[jira] [Commented] (ZOOKEEPER-1080) Provide a Leader Election framework based on Zookeeper receipe

E. Sammer (JIRA) Tue, 14 Jun 2011 16:09:55 -0700

    [ 
https://issues.apache.org/jira/browse/ZOOKEEPER-1080?page=com.atlassian.jira.plugin.system.issuetabpanels:comment-tabpanel&focusedCommentId=13049501#comment-13049501
 ]


E. Sammer commented on ZOOKEEPER-1080:
--------------------------------------

Henry:

{quote}
I wouldn't try and delete the root node at STOP time. It seems prone to 
problems if you stop one node while others are starting / in a failed state and 
don't have ephemerals yet registered. Sequence numbers are a fairly abundant 
resource, and if it's possible to run out of them across several runs, it's 
definitely possible to run out of them in a single run.
{quote}

While I think it's cleaner and I'd rather just handle the cases properly, I 
don't feel strongly about it. I'll just pull it out. Any thoughts on ACLs? I 
just punted on the subject of security entirely (which is probably not 
sufficient long term).

{quote}
That tuple support class is, imho, kinda gross. It would be clearer to use 
specific struct-type classes whose names correspond to the fields they're 
intended to hold.
{quote}

As I mentioned to you (in person) I really wanted something like Map.Entry<K, 
V> but public. I tried to make it look like Scala's tuples so there was at 
least a hint of prior art. I can replace it with a LeaderOffer class with two 
elements if it makes it seem nicer, though.

{quote}
'Observers' is already a meaningful noun in ZK land, so it might be clearer to 
call them something else. Paxos uses Learners, but that's also taken inside ZK. 
Listeners?
{quote}

No problem.

{quote}
Not a big deal, but I think you can break out of the for loop at the end of 
determineElectionStatus once the offer corresponding to the local node has been 
found.
{quote}

I'll take a look. Sounds good.

{quote}
I think addObserver / removeObserver probably need to synchronize on observers 
if you think you need to sync in dispatchEvent as well.
{quote}

You're right; missed the sync on those.

{quote}
Is there any way to actually determine who the leader is (if not the local 
process)? Seems like this would be useful.
{quote}

Currently no, but that's a known missing feature. What's your thought on the 
addition of a $ROOT/current_master with a data payload? I talked to ATM about 
it and we agreed having $ROOT/$machine_name is bad because one can't stat for a 
known znode from other hosts. I have a few concerns on this.

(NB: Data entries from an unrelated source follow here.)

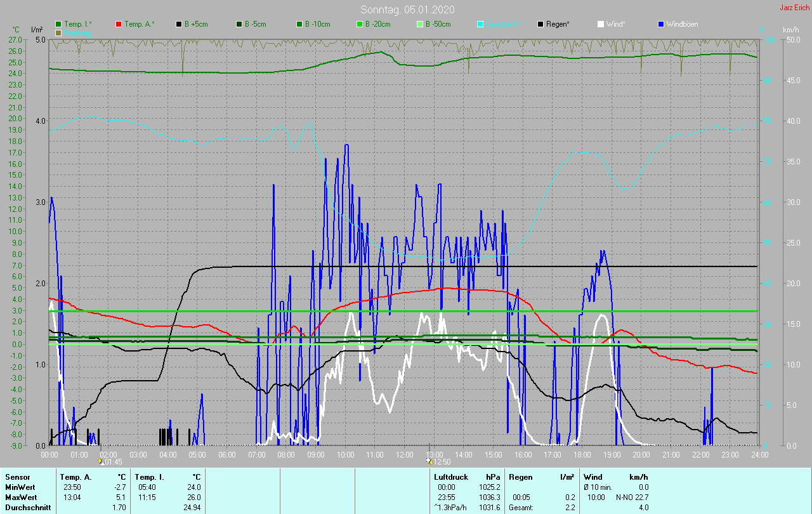Click the cyan legend square in the top row
Viewport: 812px width, 514px height.
(480, 24)
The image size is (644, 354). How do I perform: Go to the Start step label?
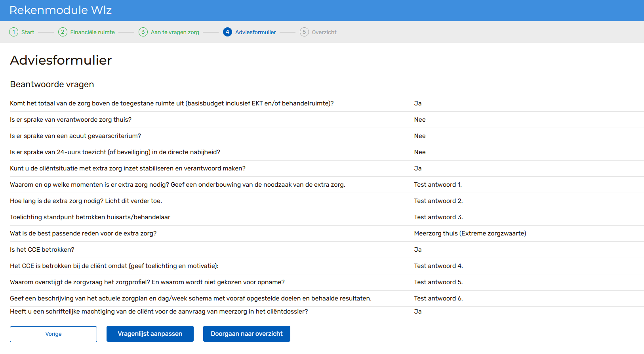[x=28, y=32]

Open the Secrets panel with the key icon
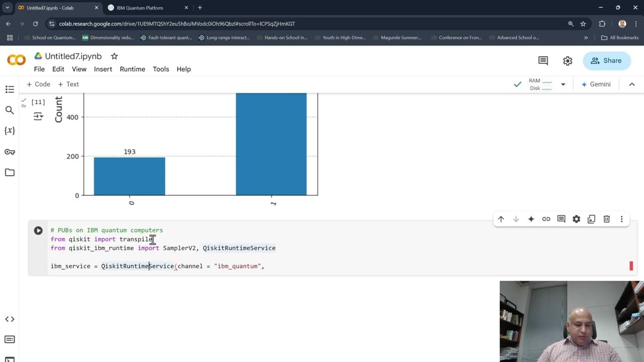(x=10, y=151)
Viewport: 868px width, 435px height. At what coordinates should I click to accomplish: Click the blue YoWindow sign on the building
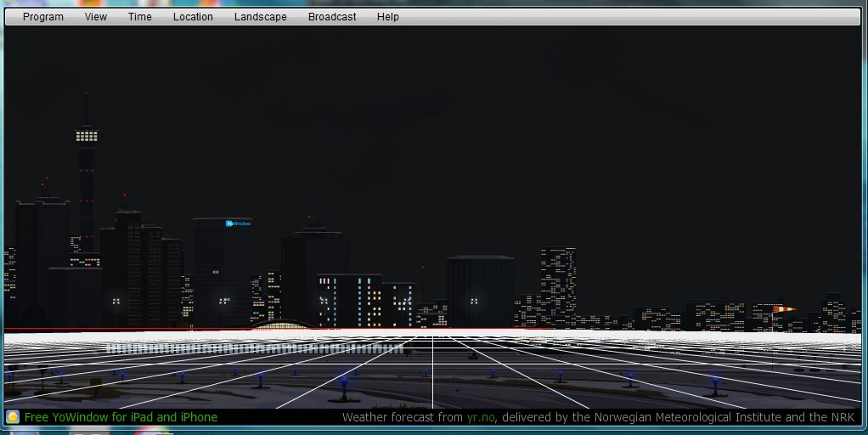239,223
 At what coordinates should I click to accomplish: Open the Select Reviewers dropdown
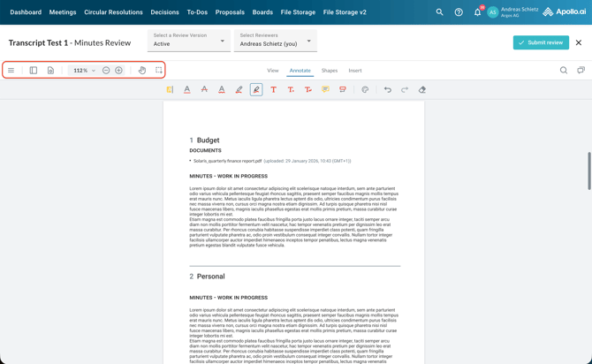coord(275,41)
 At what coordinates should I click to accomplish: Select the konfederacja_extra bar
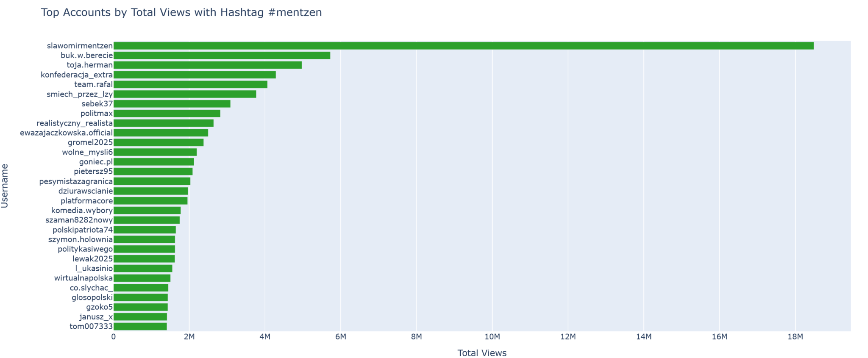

* I don't want people doing goofy things like watching this node and 
accidentally creating a stampede, ignoring the seq nodes.
* There is a potential pathological case where node A is elected master and 
can't create the $ROOT/current_master node.

The latter is probably the one I'm more concerned about. The other option is to 
shove host name info into the seq znodes themselves but then they become 
mutable and we start triggering watches on updates which is kind of crufty.

Hari:

{quote}
How about handling of "Disconnected" and "Expired" events from Zookeeper?

Consider a scenario where
Active and Standby node is running
Active node`s network failed. It is "Disconnected" from Zookeeper. But it will 
still behave as Active as it is not getting any events from the framework.
Meanwhile Standby gets the "Node Deleted" event and becomes Active
{quote}

I purposefully didn't handle this case because I felt it was obvious. If you 
get disconnected from ZK (abnormally) you'll receive an exception and run any 
code internally to relinquish leader status. It doesn't make sense to worry 
about this case too much because you'll also have a fencing problem which you 
can't ever detect from the pathological node (see below).

{quote}
When event is dispatched to the Observer, say "elected as leader", observer may 
want to start its process as leader. It may not be able to start it due to some 
reason and throws Exception. What happens next? Whether this error is 
propogated and given other node a chance to become leader ?
{quote}

A good question. This is something one can detect internally in an obvious way 
as well. If you fail to "start" when you find out you've been elected leader, 
you should relinquish leader status (i.e. stop()). This is a pretty straight 
forward case.

{quote}
Here, we first dispatch the event and then adding watch on the leader. If the 
dispatchEvent failed (may be starting as Standby failed), then how do we 
continue the state of the node?
{quote}

This is also a straight forward case. If dispatchEvent fails, the failure 
should be trapped in the observer / handler code and the leader status 
relinquished. It doesn't matter if we go on to set a watch; we're going to give 
up on being the leader and start the process over anyway.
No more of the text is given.